| TASK LIST |
(a) In the Buddhist psychology workshop description, what is brought into the therapy room when a piece of art or a sculpt is created?
(b) Write out the Buddhist psychology workshop description from "Two Weekends: 20" to "Eastern therapy met...".
(c) Resume the Buddhist psychology workshop description, continuing from the point where it stops.

| STUDY TEXT |
****************

Two Weekends: 20 & 21 October 2018 + 9 & 10 March 2019
Two weekends in Buddhist Psychology and Other-Centred Psychotherapy, an approach developed in the UK which offers a practical and positive therapeutic approach based on Buddhist psychology and a combination of Western and Eastern therapy met...
Two weekends in Buddhist Psychology and Other-Centred Approach
1. 'Creative Methods in ‘Other-Centred Approach’,
20 & 21 October 2018
Buddhist psychology suggests that we experience the world with a colouration added by our personal histories and experiences. We can become trapped by expectations and narrowness of view and fail to relate to others around us (human and otherwise) in a real way. In other-centred working we try to expand the world view and relate more authentically to those others. This other-centred methodology lends itself particularly to the use of creative methods. Art, role play or narrative work; movement, mythological exploration or drama; writing, music or body awareness all provide ways to explore the world of the self, but also to transcend it and investigate new directions. In creating a piece of art or a sculpt, a third element is brought into the therapy room which then becomes an ‘other’ which therapist and client can relate to and investigate. Fresh viewpoints become possible and the client is challenged to explore spontaneity and look at other perspectives. In particular, creative methods form a basis upon which role reversal can be used. This method in particular is significant in other-centred work because it gives the client direct experience of the ‘other’ viewpoint.

****************

| DATA |
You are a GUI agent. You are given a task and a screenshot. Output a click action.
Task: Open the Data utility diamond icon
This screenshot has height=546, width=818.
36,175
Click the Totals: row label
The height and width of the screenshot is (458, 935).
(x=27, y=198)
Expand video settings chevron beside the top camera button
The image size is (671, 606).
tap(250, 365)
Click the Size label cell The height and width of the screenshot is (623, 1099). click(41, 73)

****************

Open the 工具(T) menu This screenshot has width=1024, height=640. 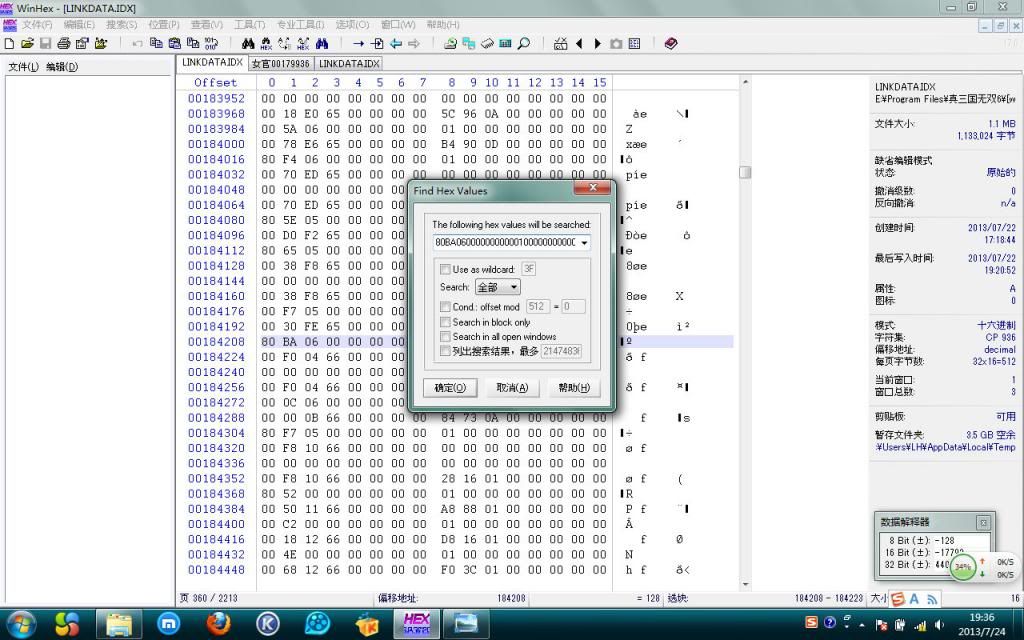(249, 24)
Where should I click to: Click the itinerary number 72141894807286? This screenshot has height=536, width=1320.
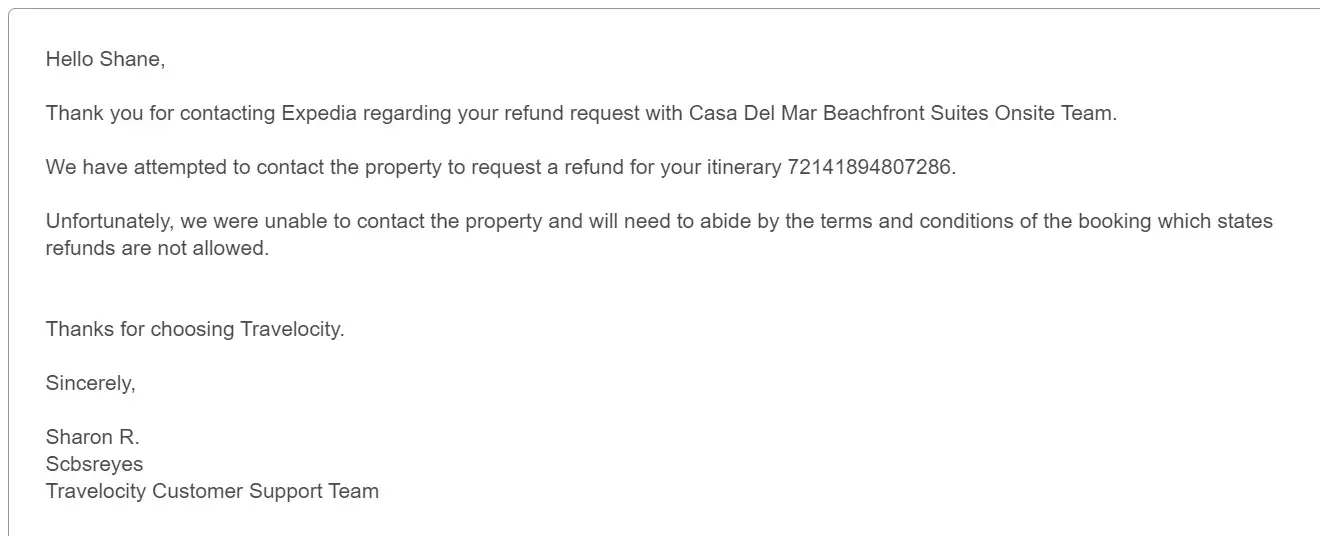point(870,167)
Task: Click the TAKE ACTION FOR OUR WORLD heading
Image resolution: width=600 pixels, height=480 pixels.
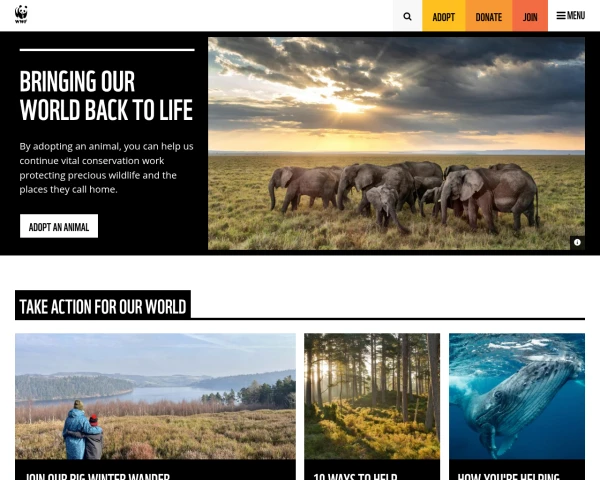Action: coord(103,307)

****************

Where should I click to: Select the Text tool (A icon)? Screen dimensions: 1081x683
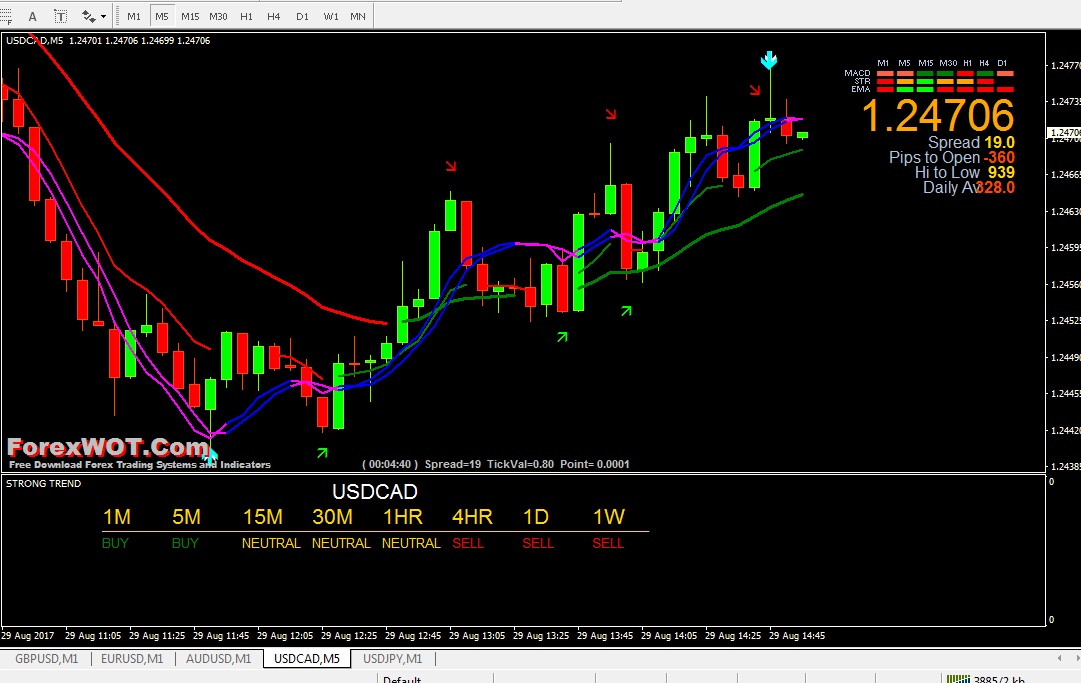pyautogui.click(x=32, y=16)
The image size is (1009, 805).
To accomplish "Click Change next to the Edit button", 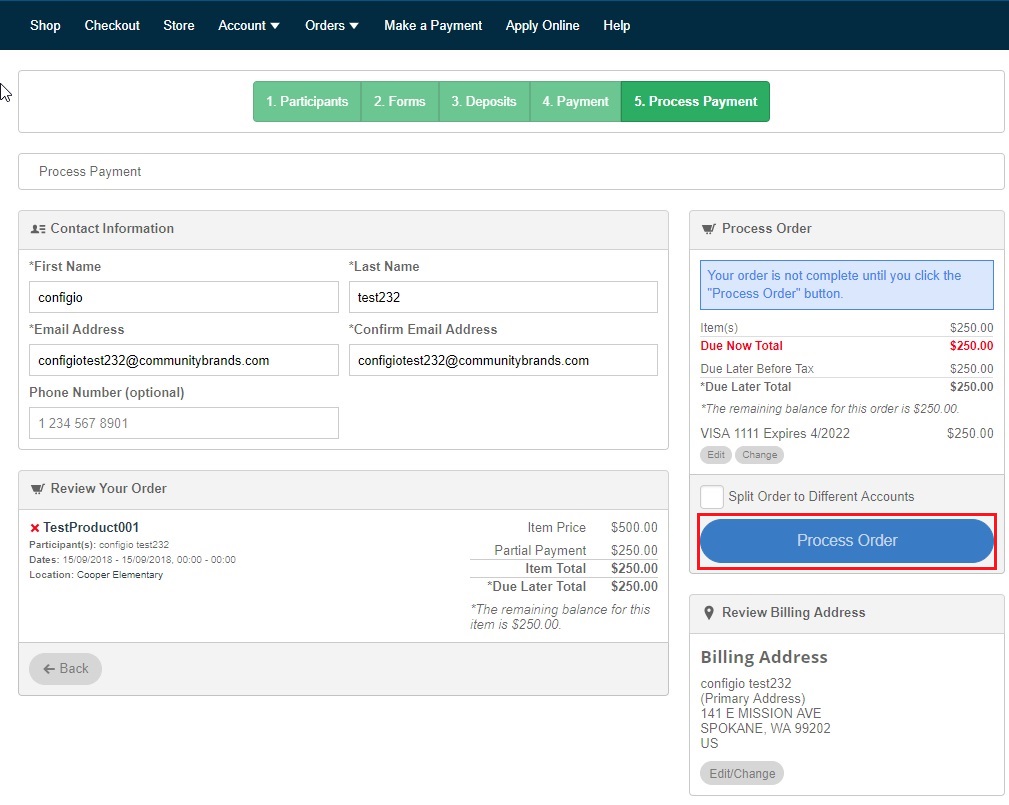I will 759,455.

****************

| YOUR RESPONSES |
(a) A third element is brought in, which becomes an ‘other’ that therapist and client can relate to and investigate.

(b)
Two Weekends: 20 & 21 October 2018 + 9 & 10 March 2019
Two weekends in Buddhist Psychology and Other-Centred Psychotherapy, an approach developed in the UK which offers a practical and positive therapeutic approach based on Buddhist psychology and a combination of Western and Eastern therapy met...

(c)
2. ‘The Wisdom of Not Knowing' , 9 & 10 March 2019
In modern Western society, we place a high value of knowledge. This can lead us to assume that it is possible to understand everything and that such understanding will bring with it the capacity to control our lives more. Buddhism on the other hand understands that, whilst the pursuit of deep understanding can be an important part of the personal journey, it is vital to our maturity as human beings to recognise that ultimately there is a great deal which we do not know. When we think we know, we cease to listen and explore. We unconsciously limit our frame of living to the familiar where we feel safe. We rely on old formulae to predict situations, even though these may be out of date. In therapy, discovering the capacity to be with clients in a state of not knowing is vital if we are going to be truly open to those we work with. It also conveys to them a trust in the process of stepping beyond the fixities of habitual views. When we recognise that we do not know, we listen and observe more carefully. We discover faith in life processes beyond ourselves. Not knowing allows us to find a greater wisdom, which is open to fresh possibilities in every moment.
Buddhist psychology provides insight into how people experience the world and create their own reality. This personal reality takes the form of a protective bubble, insulating the person from unwanted experiences to some degree, but also imposing limitations on their life. This approach differs from Western psychology in its way of approaching psychological problems. Whilst Western therapies often focus predominantly on the feelings and experiences of the person, refocusing the client’s attention onto the self-world with questions like: "what does it mean for you?" And "How do you feel it?", a Buddhist approach encourages deeper involvement with ‘the other’. It is a deep enquiry into reality in all its complexity, using questions such as: "So what is really true for them?" and "I wonder what that means for her?" In this way, the client is invited to connect more fully with his lived experience, loosening the hold of prejudice and assumptions, and achieving a more positive outward-looking attitude. The resulting encounter with others and with the environment is profoundly healing. Other-centred method provides an approach to mental problems which draws on a different perspective.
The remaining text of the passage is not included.